CDIP: Collection-Driven, yet Individuality-Preserving Automated Blog Tagging

  • Authors:
  • Jong Wook Kim;K. Selcuk Candan;Junichi Tatemura

  • Affiliations:
  • Arizona State University, USA;Arizona State University, USA;NEC Labs, USA

  • Venue:
  • ICSC '07 Proceedings of the International Conference on Semantic Computing
  • Year:
  • 2007

Quantified Score

Hi-index 0.00

Visualization

Abstract

With the success of blogs as popular information sharing media, searches on blogs have become popular. In the blogosphere, tagging is used as a means of annotating blog entries with contextually meaningful keywords, which enable users more easily locate blog content. Yet, although tags provided by bloggers are effective for organizing blog entries, in many cases, they are not always sufficient in properly capturing the semantics of the blog content. In our previous work [7], we observed that there exists large degree of content overlap (not only in the form of quotation/ commentary pairs, but also as content borrowing across media outlets) among blog entries, which makes it hard for effective, discriminating keyword searches.

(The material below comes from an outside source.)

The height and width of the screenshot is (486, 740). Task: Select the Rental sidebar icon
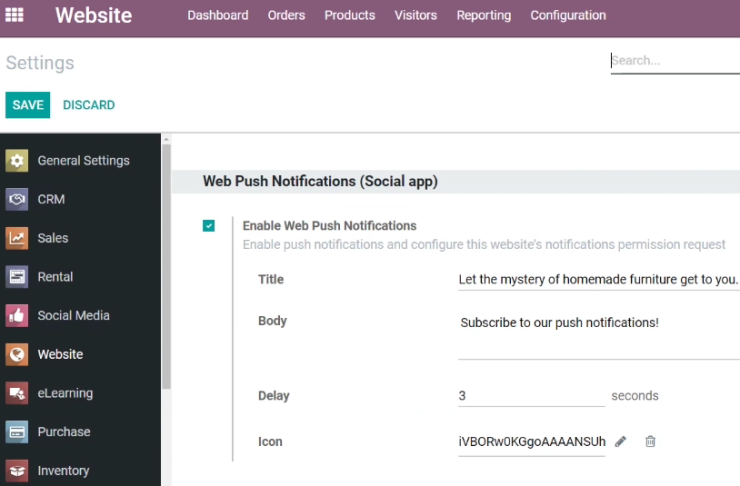pyautogui.click(x=17, y=277)
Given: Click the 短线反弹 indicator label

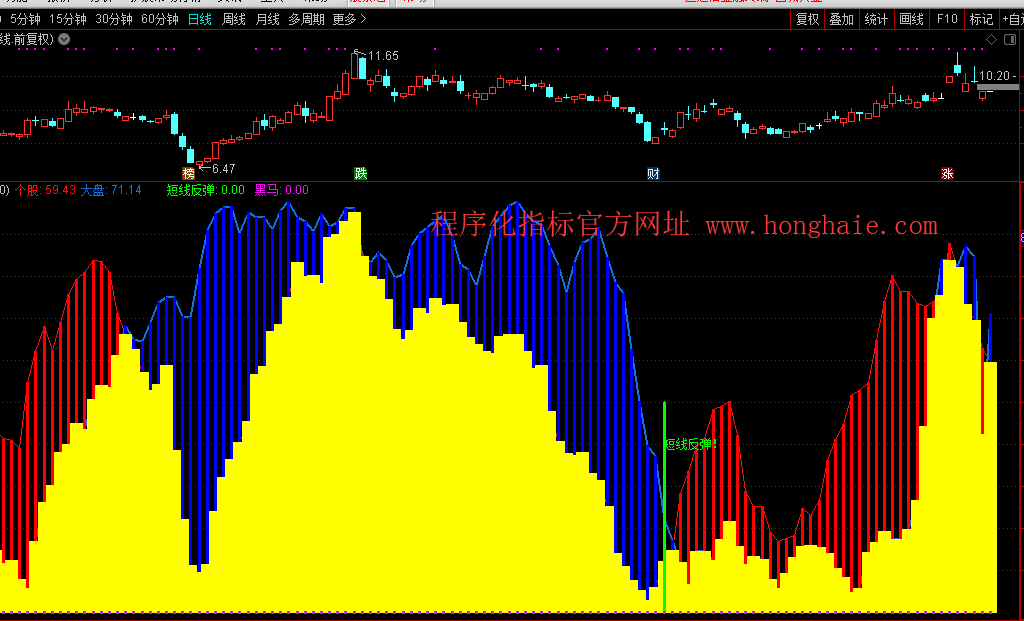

In this paper, we further note that these implicit or explicit quotations could be leveraged to identify the contexts in which entries occur; thus, resulting in more effective tagging. Thus, we propose CDIP (a collection-driven, yet individuality-preserving tagging system) which relies on relationships provided by quotation/reuse detection and semantic-focus analysis to automatically tag the blogs in such a way that, not-only the related blogs share tags, but also individuality of the entries is preserved for discriminating tag-based accesses.